§ What the task requires
Reproduce the lines verbatim, starting with the line containing "This screenshot has height=587, width=960." and continuing through the end of the lines, both ends included.
━━━━━━━━━━
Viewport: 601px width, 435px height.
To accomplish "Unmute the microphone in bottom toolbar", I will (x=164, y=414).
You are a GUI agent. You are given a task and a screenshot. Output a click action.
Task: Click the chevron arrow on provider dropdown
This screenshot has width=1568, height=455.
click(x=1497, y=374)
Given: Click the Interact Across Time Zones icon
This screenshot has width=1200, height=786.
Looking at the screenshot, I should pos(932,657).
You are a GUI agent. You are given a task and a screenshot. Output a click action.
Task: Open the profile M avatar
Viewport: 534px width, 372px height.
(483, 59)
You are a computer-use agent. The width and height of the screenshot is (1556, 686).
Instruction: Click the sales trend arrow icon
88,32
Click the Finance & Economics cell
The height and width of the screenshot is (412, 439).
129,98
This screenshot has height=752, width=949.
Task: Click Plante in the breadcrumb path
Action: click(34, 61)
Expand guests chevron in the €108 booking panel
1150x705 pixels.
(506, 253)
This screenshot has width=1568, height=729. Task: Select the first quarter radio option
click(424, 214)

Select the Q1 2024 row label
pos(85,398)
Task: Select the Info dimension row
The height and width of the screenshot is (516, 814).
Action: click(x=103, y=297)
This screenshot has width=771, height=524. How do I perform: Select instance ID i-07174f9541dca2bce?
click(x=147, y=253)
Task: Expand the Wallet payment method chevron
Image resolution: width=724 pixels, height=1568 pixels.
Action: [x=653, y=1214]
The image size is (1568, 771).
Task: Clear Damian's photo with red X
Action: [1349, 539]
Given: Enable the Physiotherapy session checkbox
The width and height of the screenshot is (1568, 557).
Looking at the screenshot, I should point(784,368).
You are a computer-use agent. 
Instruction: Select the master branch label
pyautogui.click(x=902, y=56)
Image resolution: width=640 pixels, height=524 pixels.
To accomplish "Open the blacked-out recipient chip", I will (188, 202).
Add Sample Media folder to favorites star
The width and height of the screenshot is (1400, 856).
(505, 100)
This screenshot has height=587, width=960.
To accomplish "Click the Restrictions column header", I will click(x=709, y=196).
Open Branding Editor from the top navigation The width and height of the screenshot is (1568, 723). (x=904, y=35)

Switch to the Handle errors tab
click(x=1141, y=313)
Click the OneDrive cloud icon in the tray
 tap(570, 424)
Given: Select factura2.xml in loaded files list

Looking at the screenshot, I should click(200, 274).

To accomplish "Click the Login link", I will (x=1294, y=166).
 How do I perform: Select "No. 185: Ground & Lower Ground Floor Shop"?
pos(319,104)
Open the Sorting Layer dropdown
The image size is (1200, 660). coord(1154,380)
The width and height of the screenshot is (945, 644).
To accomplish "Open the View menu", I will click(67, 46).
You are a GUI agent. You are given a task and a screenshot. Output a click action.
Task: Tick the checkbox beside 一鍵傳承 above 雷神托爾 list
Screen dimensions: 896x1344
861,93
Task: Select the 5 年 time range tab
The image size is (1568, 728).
━━━━━━━━━━
§ Exercise answer
This screenshot has height=587, width=960.
To accomplish "Click the Restrictions column header", I will click(x=709, y=196).
Open Branding Editor from the top navigation The width and height of the screenshot is (1568, 723). (x=904, y=35)

Switch to the Handle errors tab
click(x=1141, y=313)
Click the OneDrive cloud icon in the tray
 tap(570, 424)
Given: Select factura2.xml in loaded files list

Looking at the screenshot, I should click(200, 274).

To accomplish "Click the Login link", I will (x=1294, y=166).
 How do I perform: Select "No. 185: Ground & Lower Ground Floor Shop"?
pos(319,104)
Open the Sorting Layer dropdown
The image size is (1200, 660). coord(1154,380)
The width and height of the screenshot is (945, 644).
To accomplish "Open the View menu", I will click(67, 46).
You are a GUI agent. You are given a task and a screenshot. Output a click action.
Task: Tick the checkbox beside 一鍵傳承 above 雷神托爾 list
Screen dimensions: 896x1344
861,93
Task: Select the 5 年 time range tab
The image size is (1568, 728).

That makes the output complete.